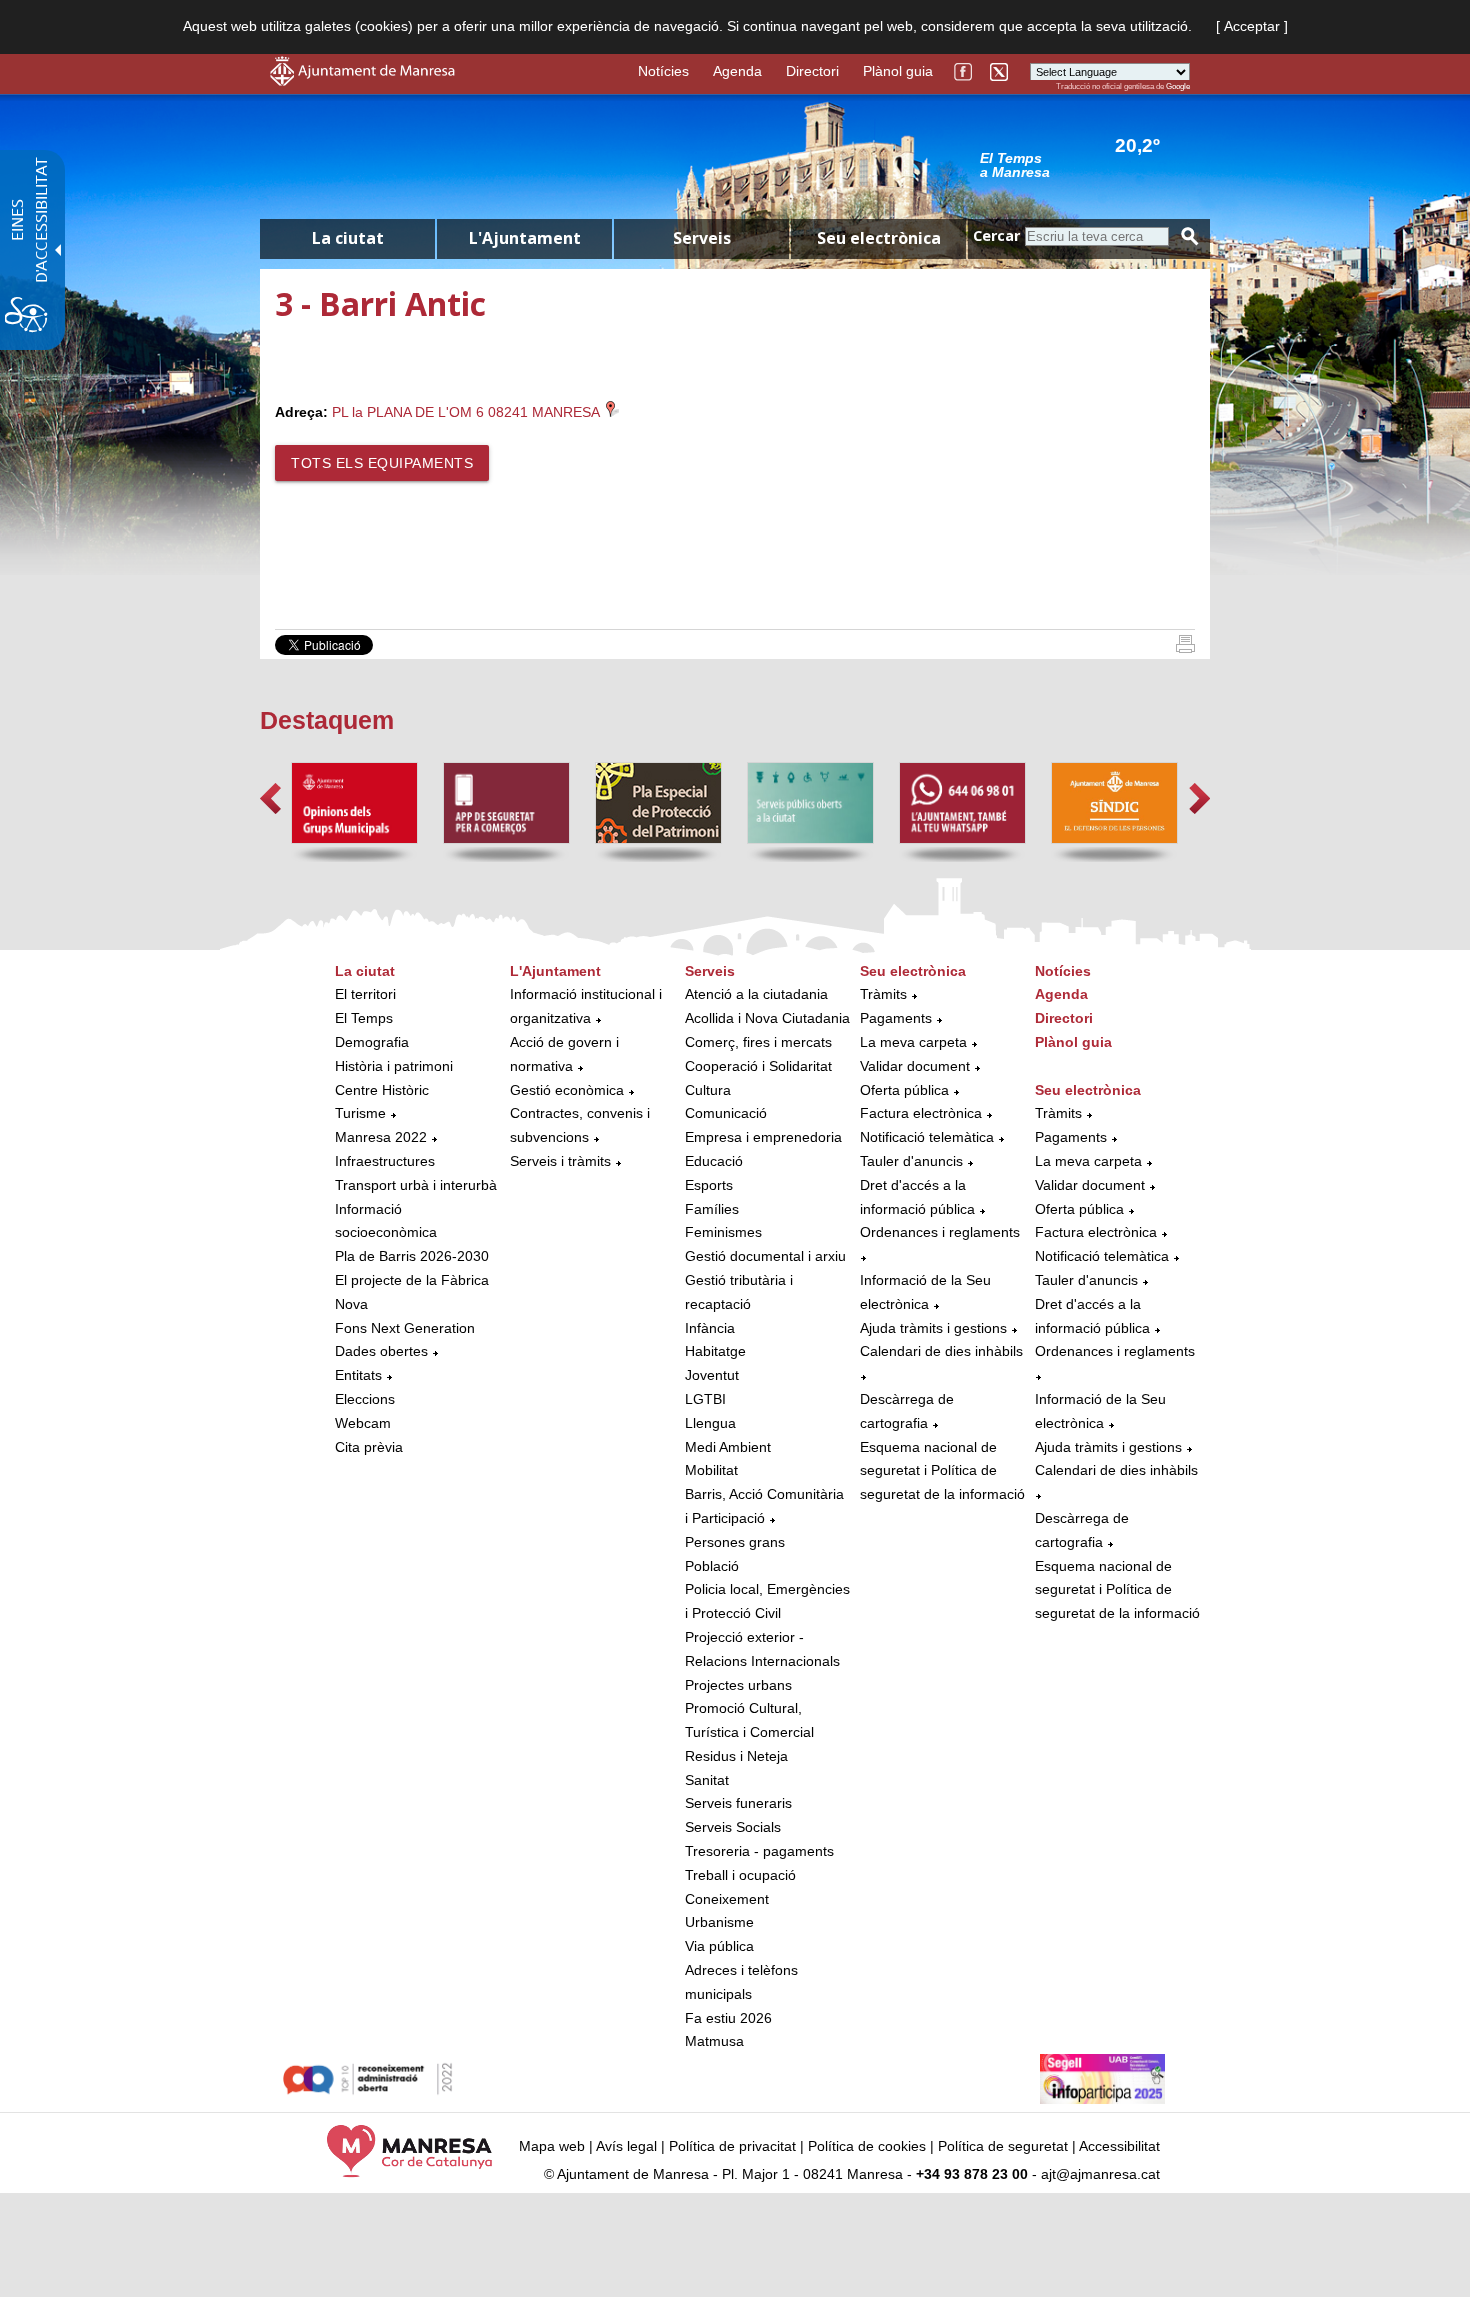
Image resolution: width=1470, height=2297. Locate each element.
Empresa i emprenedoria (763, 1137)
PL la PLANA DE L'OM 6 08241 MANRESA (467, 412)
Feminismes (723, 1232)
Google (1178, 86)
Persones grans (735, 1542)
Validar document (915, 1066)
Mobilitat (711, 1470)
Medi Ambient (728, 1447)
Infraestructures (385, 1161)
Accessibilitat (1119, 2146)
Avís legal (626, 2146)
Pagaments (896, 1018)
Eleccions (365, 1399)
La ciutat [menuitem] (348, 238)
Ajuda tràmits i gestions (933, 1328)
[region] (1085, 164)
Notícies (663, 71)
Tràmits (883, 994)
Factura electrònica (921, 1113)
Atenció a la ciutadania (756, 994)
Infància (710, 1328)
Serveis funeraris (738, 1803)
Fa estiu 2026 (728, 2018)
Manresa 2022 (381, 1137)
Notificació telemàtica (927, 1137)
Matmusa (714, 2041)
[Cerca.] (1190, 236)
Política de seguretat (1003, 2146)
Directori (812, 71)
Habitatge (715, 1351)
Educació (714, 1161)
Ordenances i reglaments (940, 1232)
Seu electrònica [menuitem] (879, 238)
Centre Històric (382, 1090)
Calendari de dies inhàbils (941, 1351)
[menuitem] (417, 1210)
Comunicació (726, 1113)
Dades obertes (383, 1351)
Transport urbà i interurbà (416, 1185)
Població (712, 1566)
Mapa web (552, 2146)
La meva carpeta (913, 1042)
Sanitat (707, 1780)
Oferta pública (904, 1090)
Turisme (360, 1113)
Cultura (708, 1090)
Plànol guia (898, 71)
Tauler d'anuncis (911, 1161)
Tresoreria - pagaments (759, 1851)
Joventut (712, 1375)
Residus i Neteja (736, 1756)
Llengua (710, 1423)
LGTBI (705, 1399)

• Your goal: Only the lines with the string "menuitem" are wanted; pick them out of the records above and copy them.

• Result of the exercise:
La ciutat [menuitem] (348, 238)
Seu electrònica [menuitem] (879, 238)
[menuitem] (417, 1210)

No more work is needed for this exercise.